Overall, 19% of Asian voters had their applications or ballots by mail rejected due to sb1 provisions, followed by 16.6% of black voters and 16.1% of Latino voters. For white voters, it was 12%.
“Absentee ballot rejection rates have been lower in Texas’ smaller elections since the March primary. The mail ballot rejection rate was at 5% for the May 7 constitutional amendment election, according to the secretary of state’s office. For the May 24 primary runoff elections, the statewide mail ballot rejection rate across both the Republican and Democratic primaries was 3.9%. Both of those elections, however, drew only a fraction of the voters who cast ballots in the primary”, the Texas Tribune story states.

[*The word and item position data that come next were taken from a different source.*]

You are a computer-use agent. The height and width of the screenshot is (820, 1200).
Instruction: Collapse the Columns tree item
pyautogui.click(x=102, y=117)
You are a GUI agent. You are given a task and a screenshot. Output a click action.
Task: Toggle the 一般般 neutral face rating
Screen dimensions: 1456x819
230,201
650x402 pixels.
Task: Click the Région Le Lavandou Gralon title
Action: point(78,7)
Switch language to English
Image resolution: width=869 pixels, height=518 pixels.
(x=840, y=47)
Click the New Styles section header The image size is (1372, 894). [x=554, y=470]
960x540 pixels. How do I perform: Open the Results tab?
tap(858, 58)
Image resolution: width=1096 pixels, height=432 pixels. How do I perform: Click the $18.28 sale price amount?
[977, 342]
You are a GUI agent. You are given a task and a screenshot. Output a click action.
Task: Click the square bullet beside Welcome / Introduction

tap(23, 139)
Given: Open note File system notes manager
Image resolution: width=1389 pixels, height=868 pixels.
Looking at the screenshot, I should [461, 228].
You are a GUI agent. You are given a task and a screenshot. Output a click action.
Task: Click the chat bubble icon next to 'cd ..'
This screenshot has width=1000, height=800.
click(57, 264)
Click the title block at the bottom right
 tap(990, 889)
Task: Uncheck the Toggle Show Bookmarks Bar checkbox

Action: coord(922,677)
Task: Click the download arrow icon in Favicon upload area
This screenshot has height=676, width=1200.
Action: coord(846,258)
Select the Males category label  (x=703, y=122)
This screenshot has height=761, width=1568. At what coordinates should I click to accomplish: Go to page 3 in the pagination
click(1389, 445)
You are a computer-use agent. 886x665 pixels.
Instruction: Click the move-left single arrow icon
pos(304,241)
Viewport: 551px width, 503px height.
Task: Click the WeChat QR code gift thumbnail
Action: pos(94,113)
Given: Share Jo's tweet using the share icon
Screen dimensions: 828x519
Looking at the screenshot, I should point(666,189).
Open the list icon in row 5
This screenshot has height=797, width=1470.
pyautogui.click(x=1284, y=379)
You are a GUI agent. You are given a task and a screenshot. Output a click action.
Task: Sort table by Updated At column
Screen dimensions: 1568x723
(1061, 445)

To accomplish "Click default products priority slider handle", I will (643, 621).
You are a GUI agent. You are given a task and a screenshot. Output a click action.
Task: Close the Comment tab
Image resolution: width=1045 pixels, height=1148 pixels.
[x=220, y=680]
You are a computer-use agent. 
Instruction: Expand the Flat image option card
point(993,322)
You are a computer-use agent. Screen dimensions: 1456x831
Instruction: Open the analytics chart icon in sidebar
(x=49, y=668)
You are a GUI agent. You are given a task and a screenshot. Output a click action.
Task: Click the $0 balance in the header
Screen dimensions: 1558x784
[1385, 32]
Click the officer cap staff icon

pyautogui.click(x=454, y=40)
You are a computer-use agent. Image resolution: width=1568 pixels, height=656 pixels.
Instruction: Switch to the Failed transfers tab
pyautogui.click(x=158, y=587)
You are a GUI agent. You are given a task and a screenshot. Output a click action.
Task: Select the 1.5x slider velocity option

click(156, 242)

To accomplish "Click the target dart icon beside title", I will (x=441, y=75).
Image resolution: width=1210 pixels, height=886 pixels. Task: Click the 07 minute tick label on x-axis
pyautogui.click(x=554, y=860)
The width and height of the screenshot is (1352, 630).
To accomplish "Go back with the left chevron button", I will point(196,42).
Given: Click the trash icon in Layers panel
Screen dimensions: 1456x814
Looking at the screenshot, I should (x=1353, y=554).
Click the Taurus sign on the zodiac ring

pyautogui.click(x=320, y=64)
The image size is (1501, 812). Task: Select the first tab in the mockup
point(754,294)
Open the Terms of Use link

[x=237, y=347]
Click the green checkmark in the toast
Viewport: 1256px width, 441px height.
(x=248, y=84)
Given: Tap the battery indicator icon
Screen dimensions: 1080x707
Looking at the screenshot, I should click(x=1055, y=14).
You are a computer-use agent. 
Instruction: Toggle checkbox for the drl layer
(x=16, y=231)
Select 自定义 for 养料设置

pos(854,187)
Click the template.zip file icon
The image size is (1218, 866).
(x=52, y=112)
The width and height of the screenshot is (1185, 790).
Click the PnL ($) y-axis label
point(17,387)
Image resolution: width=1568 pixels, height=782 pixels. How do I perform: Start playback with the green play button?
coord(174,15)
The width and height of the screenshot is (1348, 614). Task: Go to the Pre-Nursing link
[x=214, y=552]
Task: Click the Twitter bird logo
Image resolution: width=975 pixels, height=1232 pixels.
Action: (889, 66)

Efforts by local Texas county election officials have contributed to the decrease in rejections.
“Trudy Hancock, the Brazos County elections administrator and president of the Texas Association of Elections Administrators, said election officials have proactively included brightly colored paper inserts in mail ballots, reminding voters to include their ID numbers on the carrier envelopes”.
Election administrators are also making public utility announcements on local TV stations and talking to local newspapers, reminding voters of the demands.